Fanfani è d'accordo che tutte le qualificazioni finiscono coll'invecchiare la Costituzione stessa. Ma si domanda se le affermazioni proposte dall'onorevole Taviani possano impedire un razionale sviluppo della legislazione in materia di proprietà privata. Se ci si limitasse al solo primo comma, sarebbe d'accordo con la tesi enunciata dal Presidente; ma ritiene che mettendolo in relazione col secondo sulla funzione sociale della proprietà e col terzo che considera anche la proprietà collettiva, quelle norme non abbiano soltanto lo scopo di rivendicare alla proprietà privata la difesa della personalità umana, ma possono, se mai, acquistare sapore di invito a modificare la proprietà privata tutte le volte che questa non serva a garantire la libertà e il bene, non solo del singolo cittadino, ma di tutti quanti i cittadini. Da qui la necessità di un secondo articolo, il quale, riferendosi alla funzione sociale della proprietà e alla necessità di fare accedere alla proprietà tutti i cittadini, limiti nell'estensione, nell'origine, nei modi di trasferimento, anche a tipo ereditario, la proprietà privata; e infine di un terzo articolo in cui si prende in esame la proprietà collettiva stabilendo i modi e i tempi in cui lo Stato dovrà sottrarre la proprietà all'iniziativa, o al dominio privato per passarla all'iniziativa o al dominio collettivo, per dare a tutti gli uomini il massimo di libertà e di benessere che, in quei determinati casi, la proprietà privata non garantisce.

Non vede alcun pericolo a che in ogni articolo, alla formula prettamente giuridica che afferma il diritto o la possibilità di limitarlo, si stabilisca e si faccia seguire anche un'idea direttrice, che faccia capire il perché di quella affermazione giuridica o costituzionale. Con questo non scende a studiare quale deve essere il tenore della giustificazione; si limita ad opporsi all'idea espressa dall'onorevole Colitto e dall'onorevole Presidente, perché ritiene che, come si è fatto finora a proposito dell'istituto della proprietà privata, qualche messa a fuoco dal punto di vista dottrinario sia necessaria, purché sia condivisa da tutta la Commissione, per illuminare il futuro sviluppo legislativo.

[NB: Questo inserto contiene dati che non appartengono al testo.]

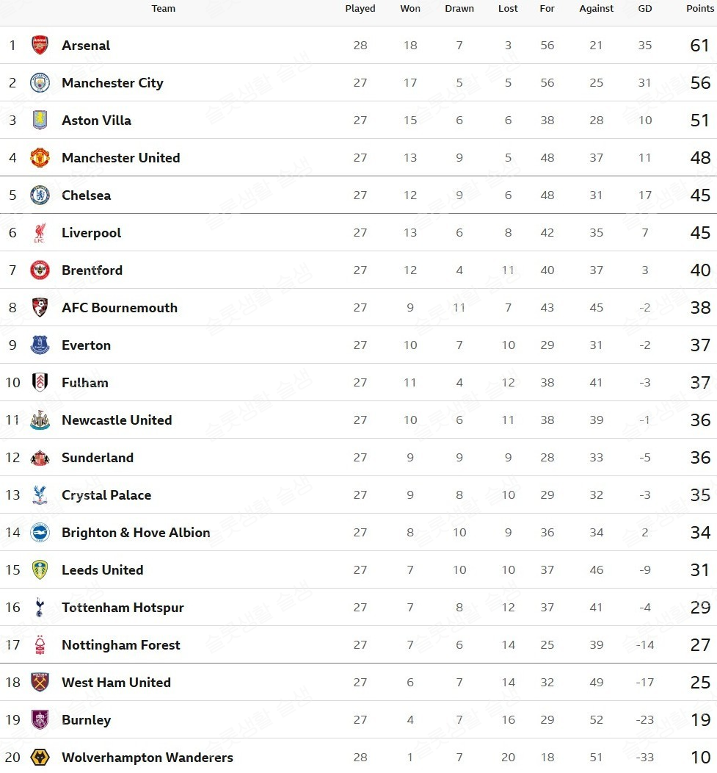Click the Manchester City crest icon

[40, 83]
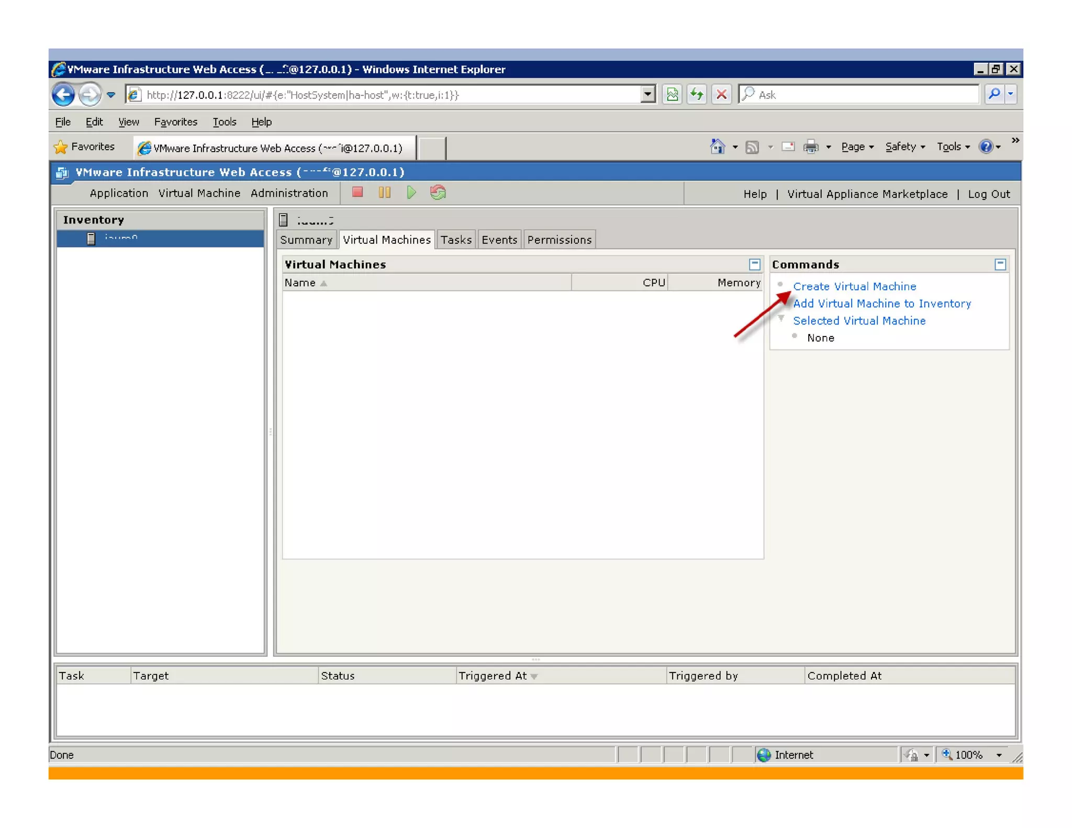The height and width of the screenshot is (828, 1072).
Task: Click the IE Home toolbar icon
Action: click(x=718, y=147)
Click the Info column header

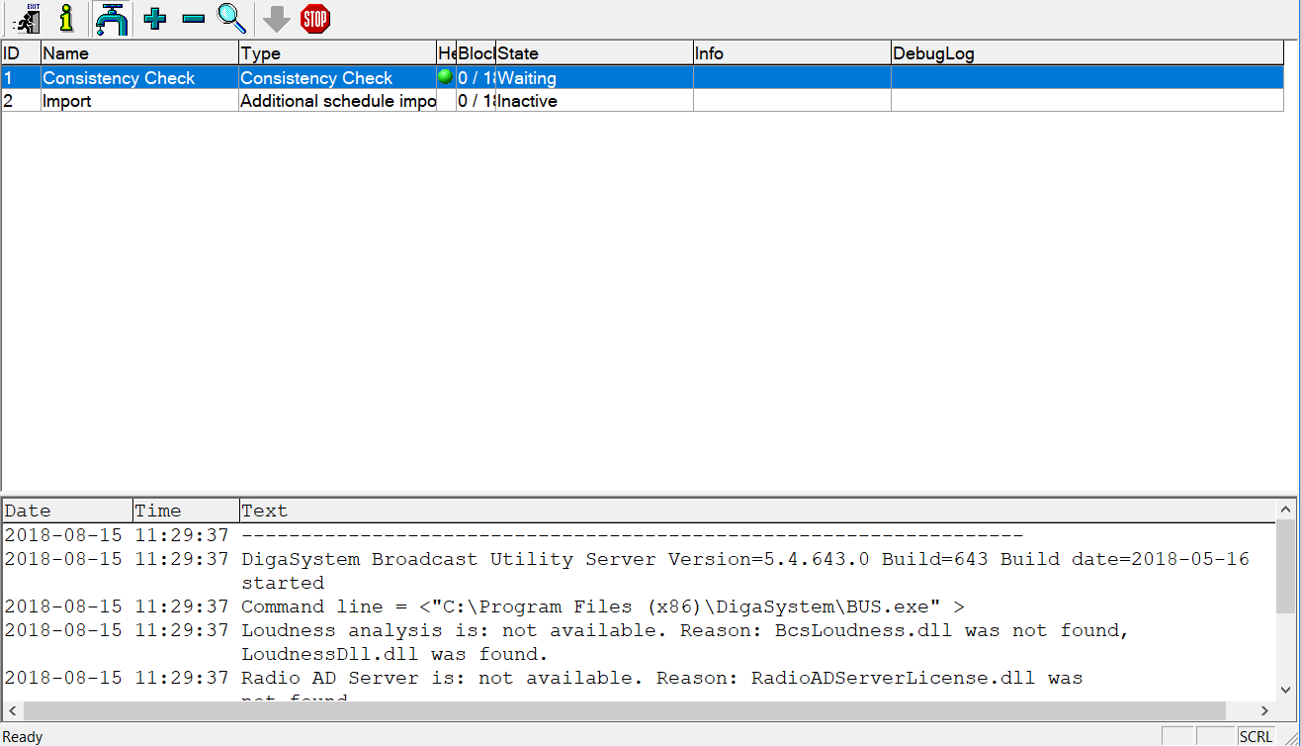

Presidente Ghidini. L'onorevole Fanfani non disconosce che l'enunciazione della 1ª parte dell'articolo potrebbe limitare la libertà del legislatore futuro. Questo pericolo, però, verrebbe corretto dal capoverso che afferma la funzione sociale della proprietà e affida alla legge la determinazione della modalità e dei limiti della proprietà. Ma l'obiezione non gli pare esauriente. Il principio che la proprietà privata è necessaria perché assicura «la libertà e l'affermazione della personalità» non è incrinata dal fatto che le si riconosca una funzione sociale o si assegni un limite alla sua estensione. Quando la legge fosse chiamata a determinare il contenuto della proprietà, allora andrebbe bene la seconda parte. Se si dicesse: «Si garantisce il diritto di proprietà nei limiti che saranno fissati dalla legge», come ha fatto il progetto francese, oppure si dicesse: «La legge garantisce il diritto di proprietà stabilendone il contenuto, i limiti, le modalità, ecc.,» potrebbe accedere alla proposta Taviani.

Taviani, Relatore, chiede all'onorevole Presidente che cosa si debba intendere per contenuto della proprietà.

Il Presidente Ghidini dichiara che la parte «contenuto» può essere ritenuta un termine impreciso. Ma con essa intende significare che la legge potrà liberamente determinare la forma che dovrà assumere la proprietà (privata, pubblica, socializzata, ecc.) secondo le necessità e la volontà popolare del tempo nel quale sarà formata.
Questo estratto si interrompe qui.